# Price of cast-iron!!!!



## bourbonred (Feb 27, 2008)

Last weekend, KY had their 400mile yard sale all up and down 68. We bought a lot of nice stuff cheap--that's the only way to buy it. I found about 4 1/2 dozen of canning jars and made a contact to buy about 400 more next weekend (I think I'm good now on those :dance. Found several aquariums: 75 gallon, 2-40 gallons, and a free 20 gallon. (Thinking about tilapia...). Anyway, my goodness, did the yardsellers value their cast-iron! I saw a lot of it, but none of it was cheap. What is a good price for a big skillet or a dutch oven? It's not something I cook with, but I see it's value for the long haul and I've been watching for it.


----------



## jessimeredith (Sep 12, 2004)

Used, no idea....but you can get a 5 piece set brand new at Bass Pro for $90. Granted I'm not a huge fan of the "pre-treated" ones that are out now...I strip them down and re-treat them my own way, lol.


----------



## Helena (May 10, 2002)

If I was to buy new it would be from the Lodge company. I have several pieces I use daily that I have picked up used over these many years. Probably have more sitting in the cellar than in the kitchen !! Have a few favorites that I use almost daily in the kitchen. I am sure I didn't pay more than a few dollars for any of them from skillets to dutch overns to grills...I wouldn't pay much for a used one..especially if it needs cleaned up really well.

● Information given:
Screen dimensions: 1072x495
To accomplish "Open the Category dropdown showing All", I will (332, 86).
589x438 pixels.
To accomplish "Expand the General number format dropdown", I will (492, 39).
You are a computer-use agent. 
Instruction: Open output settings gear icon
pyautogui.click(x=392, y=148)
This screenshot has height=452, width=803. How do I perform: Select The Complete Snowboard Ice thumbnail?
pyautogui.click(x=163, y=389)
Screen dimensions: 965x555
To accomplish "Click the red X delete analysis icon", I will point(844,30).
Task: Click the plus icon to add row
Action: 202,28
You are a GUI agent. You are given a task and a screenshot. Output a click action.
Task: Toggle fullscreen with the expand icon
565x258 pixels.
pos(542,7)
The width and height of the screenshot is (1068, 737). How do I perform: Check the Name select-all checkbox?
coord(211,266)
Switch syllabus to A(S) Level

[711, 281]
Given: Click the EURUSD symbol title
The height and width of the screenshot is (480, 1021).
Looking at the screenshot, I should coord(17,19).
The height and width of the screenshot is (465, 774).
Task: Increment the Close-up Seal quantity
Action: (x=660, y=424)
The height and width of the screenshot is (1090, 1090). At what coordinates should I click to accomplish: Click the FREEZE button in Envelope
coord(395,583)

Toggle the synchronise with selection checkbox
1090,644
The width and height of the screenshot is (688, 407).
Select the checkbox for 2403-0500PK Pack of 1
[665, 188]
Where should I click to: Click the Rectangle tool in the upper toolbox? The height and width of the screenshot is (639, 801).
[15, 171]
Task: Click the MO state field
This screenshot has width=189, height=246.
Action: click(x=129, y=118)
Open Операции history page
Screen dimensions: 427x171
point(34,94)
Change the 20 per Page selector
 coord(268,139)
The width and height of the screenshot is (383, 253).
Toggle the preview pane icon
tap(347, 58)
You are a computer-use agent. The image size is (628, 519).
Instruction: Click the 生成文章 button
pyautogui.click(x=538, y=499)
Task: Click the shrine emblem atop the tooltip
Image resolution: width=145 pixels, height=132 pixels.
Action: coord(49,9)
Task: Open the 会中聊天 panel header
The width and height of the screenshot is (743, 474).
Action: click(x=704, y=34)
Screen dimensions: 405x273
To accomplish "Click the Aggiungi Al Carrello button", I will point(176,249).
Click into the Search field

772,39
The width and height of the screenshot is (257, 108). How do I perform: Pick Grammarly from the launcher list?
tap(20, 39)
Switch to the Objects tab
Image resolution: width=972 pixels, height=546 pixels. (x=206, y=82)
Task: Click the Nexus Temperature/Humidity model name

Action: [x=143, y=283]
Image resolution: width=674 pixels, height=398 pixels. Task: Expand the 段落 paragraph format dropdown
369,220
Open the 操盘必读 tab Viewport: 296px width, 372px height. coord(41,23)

● Requirements:
(1) Do these statements agree with the forum thread on cast-iron prices? For each, answer yes or no and quote the words from the thread that decide it.
(a) A new five-piece set is available at Bass Pro for $90.
(b) The person who started the thread cooks with cast-iron.
(c) Helena would buy new pieces from the Lodge company.
(2) In the forum thread on cast-iron prices, about how many more canning jars did the first poster arrange to buy the following weekend?
(3) Carry on the forum thread on cast-iron prices from the point where it stops.

● Answers by task:
(1)
(a) Yes: "you can get a 5 piece set brand new at Bass Pro for $90"
(b) No: "It's not something I cook with"
(c) Yes: "If I was to buy new it would be from the Lodge company."

(2) About 400.

(3)
----------



## triple divide (Jan 7, 2010)

Today's cast iron sucks. All of it. The best cast iron skillets, pots, and pans were made by Wagner Ware. The cooking surfaces are baby smoothe. This is due in part to the way the company used to spin the iron into the mold for one thing and the quality of the molds and iron for another.

When you go looking for cast iron ware turn it over and look for the Wagner Ware stamp. If you value good cooking ware you will negotiate on price appropriately. I use mine everyday.


----------



## Becka03 (Mar 29, 2009)

I refuse to buy new after all the research I have done on how they are made differently- they will never NEVER get that smooth mirror finish, I got 4 pans off Craigslist for 40 bucks- all Wagner and I got a Wagner dutch over minus the lid for 22 off Ebay..
we recently purchased a butchering kettle for 150 off craigslist totally worth it....


----------



## Becka03 (Mar 29, 2009)

Hubby and I decided the butchering kettle would be a Father's day present and Anniversary gift to each other - just to clarify how we justified the price


----------



## terri9630 (Mar 12, 2012)

Butchering kettle? I'll. Have to google that. I have an old lodge and wagner ware frying pans and love them. I have several new pieces and dont like them. Hate the pre-seasoned stuff, everything sticks. At the flea market you can pick up frying pans from $8-$10.

We had one of those hanging at our last place. It had flowers planted in it.


----------



## vicker (Jul 11, 2003)

Becka03 said:


> I refuse to buy new after all the research I have done on how they are made differently- they will never NEVER get that smooth mirror finish, I got 4 pans off Craigslist for 40 bucks- all Wagner and I got a Wagner dutch over minus the lid for 22 off Ebay..
> we recently purchased a butchering kettle for 150 off craigslist totally worth it....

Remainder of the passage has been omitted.